● **Exercise aim**
Render this sentence from the kernel backporting discussion in Spanish: "As the kernels age, backporting fixes becomes increasingly hard, and finding people willing to do that work also becomes harder."

● **Source**
[start]

As the kernels age, backporting fixes becomes increasingly hard, and finding people willing to do that work also becomes harder. It is not surprising the more and more problems fall through the cracks as a kernel gets older; fixing that would require significant funding to pay people to do that work.

Questions

Posted Dec 4, 2025 8:09 UTC (Thu) by alspnost (guest, #2763) [Link]

Sure - and I appreciate that is whole separate and longstanding issue. Both for the kernel and the wider ecosystem. I'm sure Greg would welcome some additional help, and it would be interesting to know what moves are afoot on that front. Nobody's getting any younger, and nor is the kernel itself!

Questions

Posted Dec 4, 2025 12:11 UTC (Thu) by skandigraun (guest, #136756) [Link]

I disagree with this statement. Though probably this has a role in the high CVE number also, but I believe this is not the main reason.

Many CVE fixes are trivial in terms of complexity, backporting could be even automated for a big portion. They are low hanging fruits for anyone to get their name into the kernel's commit list.

I think about a year ago I was looking at the unfixed list, picked one randomly, and thought that I would backport and submit the fix. Beforehand I checked if maybe someone else did it already: sure enough, I found it on LKML from a few months before. The patch was rejected with some reason along the lines of "most probably it can't be exploited on this version" (paraphrased) - however the given kernel version was marked as vulnerable for that CVE. (Unfortunately I won't be able to recall which CVE it was, so you need to take my word for it. Or not.)

After this the old "the kernel is making a joke of the cve system" sentiment flashed through my mind for a second, and dropped the backporting idea.

Of course this is anecdotal, and I might have been unlucky, and selected that one exceptional CVE-patch that was rejected. But it left a sour taste in my mouth.

[end]

● **Data block**
[start]

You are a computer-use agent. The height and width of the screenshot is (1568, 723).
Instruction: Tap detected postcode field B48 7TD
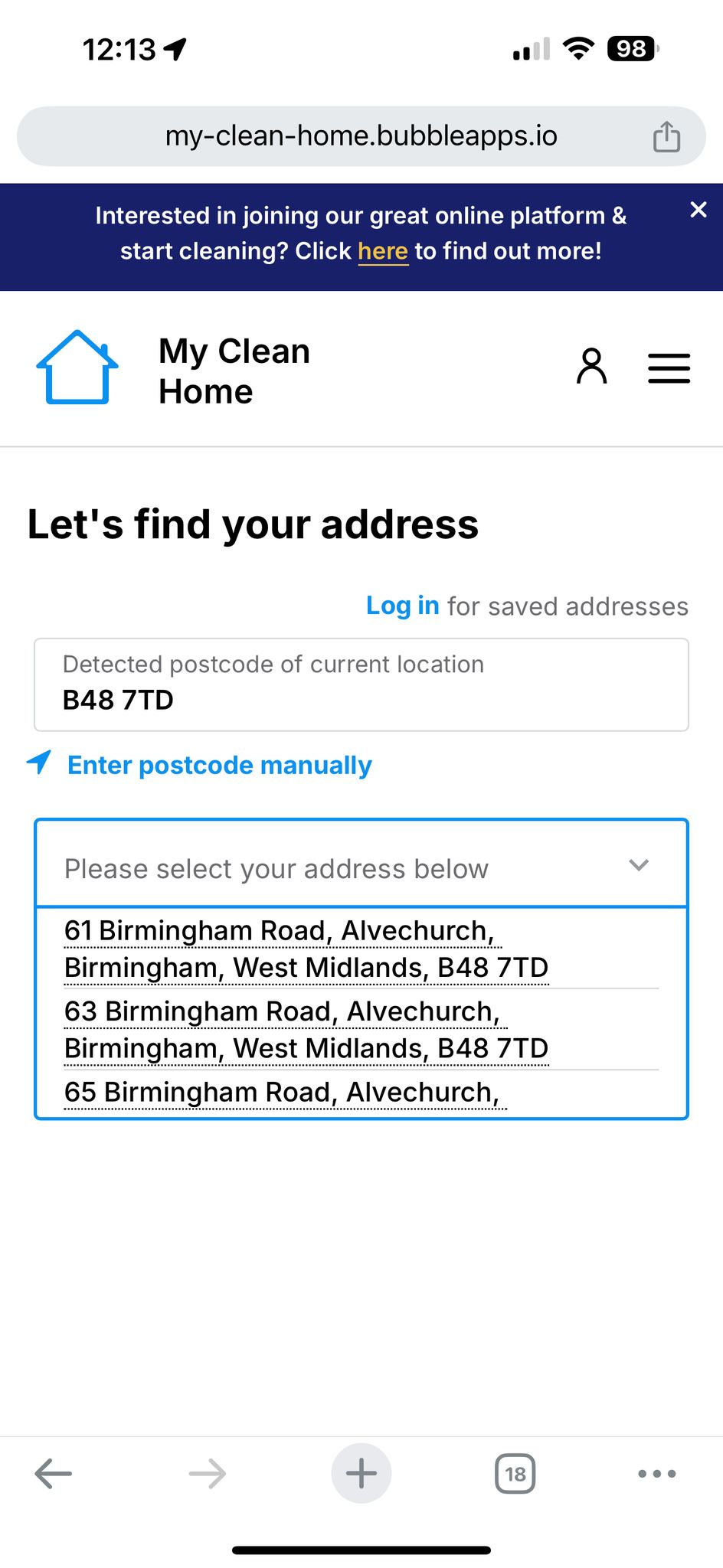click(362, 684)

[end]

● **Result of the task**
A medida que los kernels envejecen, portar correcciones a versiones anteriores se vuelve cada vez más difícil, y encontrar personas dispuestas a hacer ese trabajo también se vuelve más difícil.